What to produce. Could you repeat all of the entries exactly, leaving out any pictures?

Source data.

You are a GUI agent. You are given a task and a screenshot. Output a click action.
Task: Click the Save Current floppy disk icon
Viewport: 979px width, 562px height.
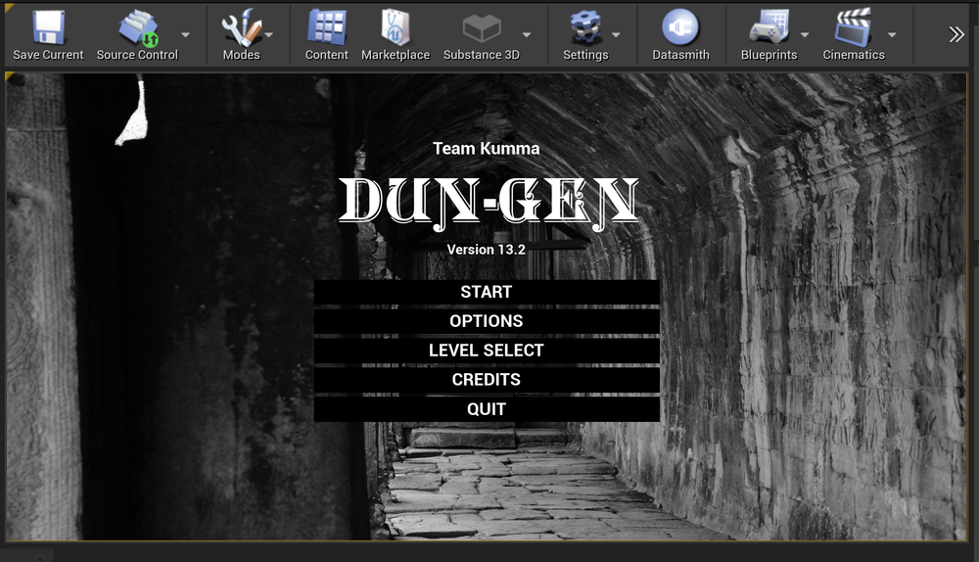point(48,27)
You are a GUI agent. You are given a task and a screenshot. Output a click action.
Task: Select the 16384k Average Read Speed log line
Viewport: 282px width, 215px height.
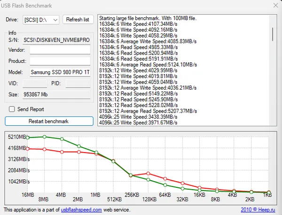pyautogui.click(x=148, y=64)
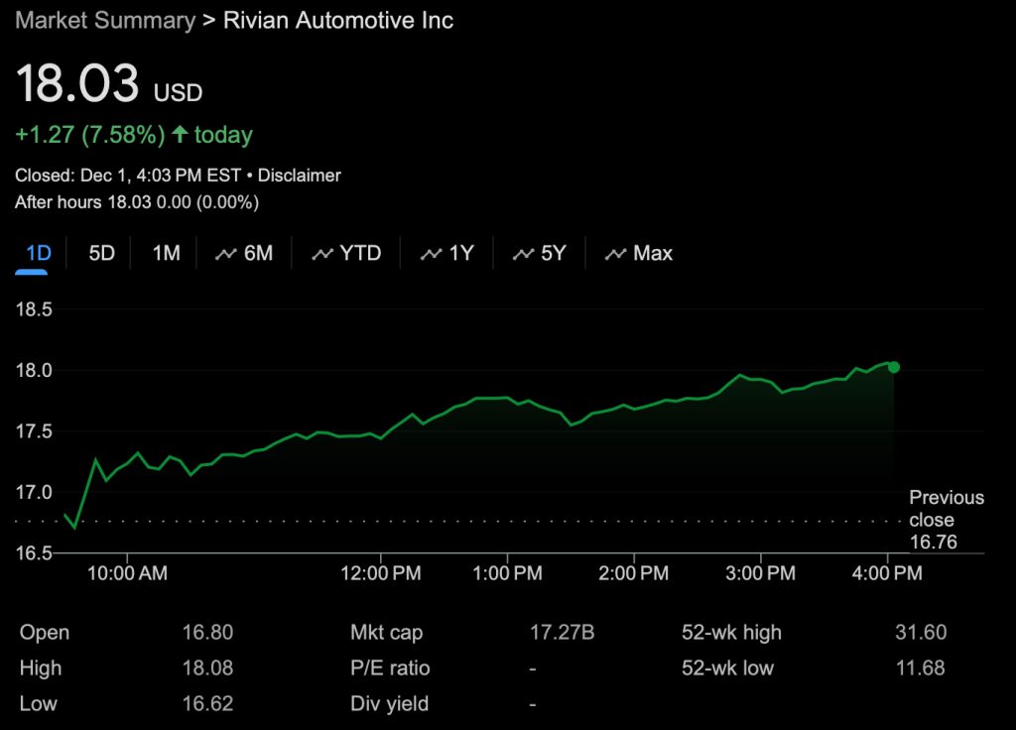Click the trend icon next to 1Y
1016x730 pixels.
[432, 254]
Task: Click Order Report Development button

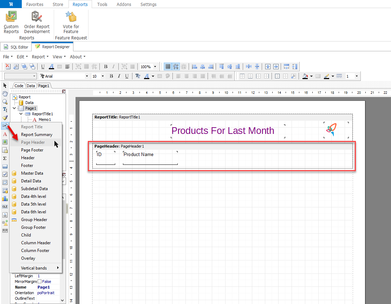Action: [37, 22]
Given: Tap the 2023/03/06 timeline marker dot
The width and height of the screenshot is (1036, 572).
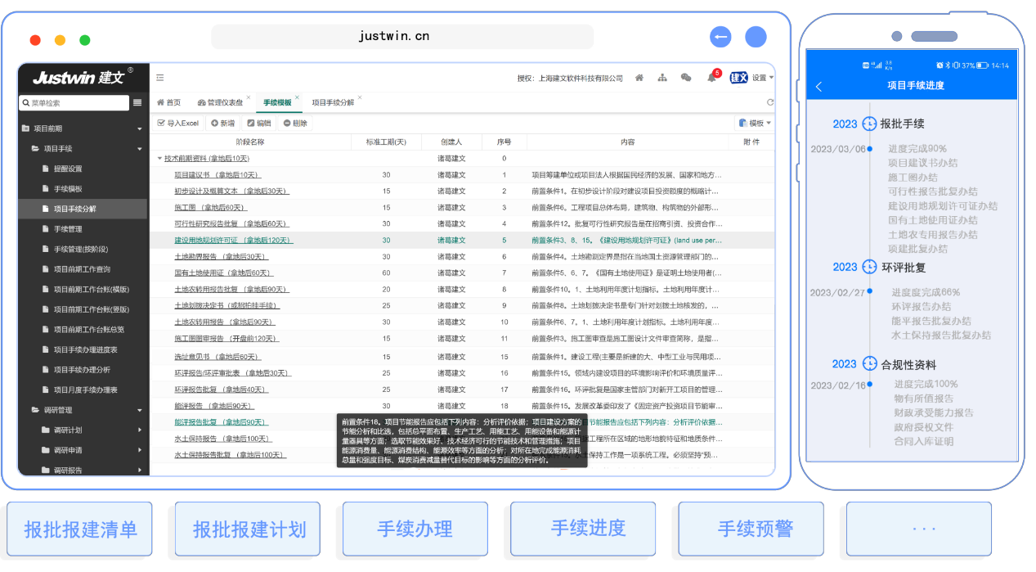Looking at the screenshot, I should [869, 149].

Exercise response.
You are a GUI agent. You are given a task and a screenshot. Output a click action.
Task: Click the Save Current floppy disk icon
Viewport: 979px width, 562px height.
point(48,27)
You are a GUI agent. You are given a task and a screenshot. Output a click action.
Task: Select the 16384k Average Read Speed log line
Viewport: 282px width, 215px height.
pyautogui.click(x=148, y=64)
Click the trend icon next to 1Y
1016x730 pixels.
[432, 254]
Task: Click Order Report Development button

Action: [37, 22]
Given: Tap the 2023/03/06 timeline marker dot
The width and height of the screenshot is (1036, 572).
Looking at the screenshot, I should [869, 149].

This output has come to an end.